-- TASK TO CARRY OUT --
The data below holds a line containing "You are a computer-use" and a line containing "Instruction: Click the Tạo mới button"; please quote exactly those two lines and every line between them, and nothing else.

INFORMATION GIVEN Start Marker

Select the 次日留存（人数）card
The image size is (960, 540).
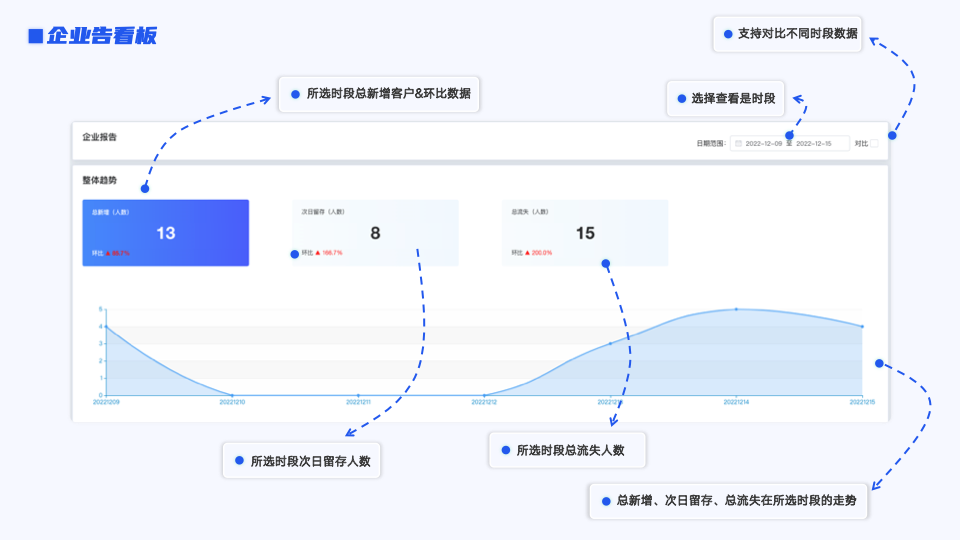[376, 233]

INFORMATION GIVEN End Marker
INFORMATION GIVEN Start Marker

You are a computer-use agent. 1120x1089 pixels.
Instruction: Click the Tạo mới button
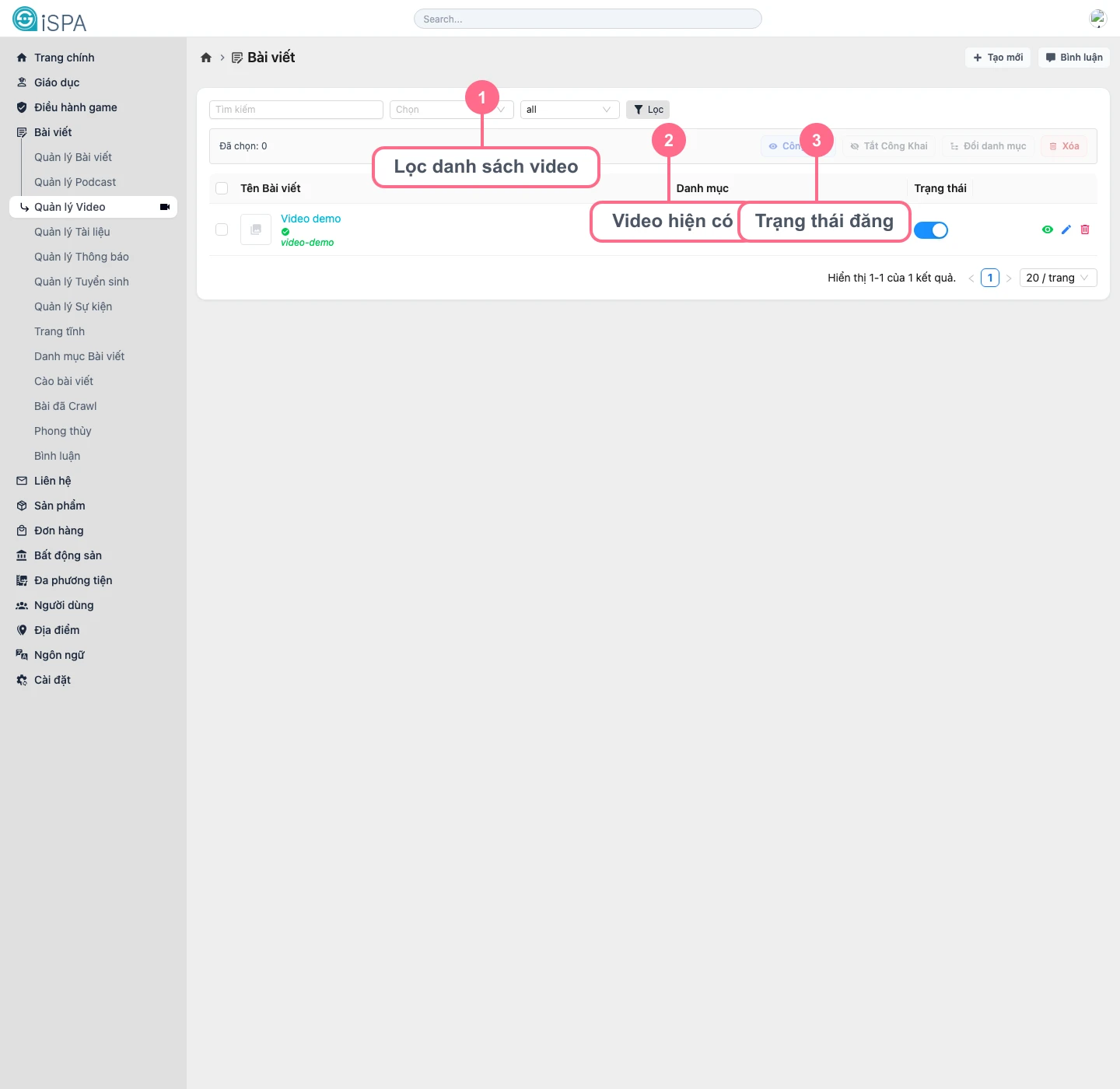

INFORMATION GIVEN End Marker

-- WRITTEN RESPONSE --
You are a computer-use agent. 1120x1089 pixels.
Instruction: Click the Tạo mới button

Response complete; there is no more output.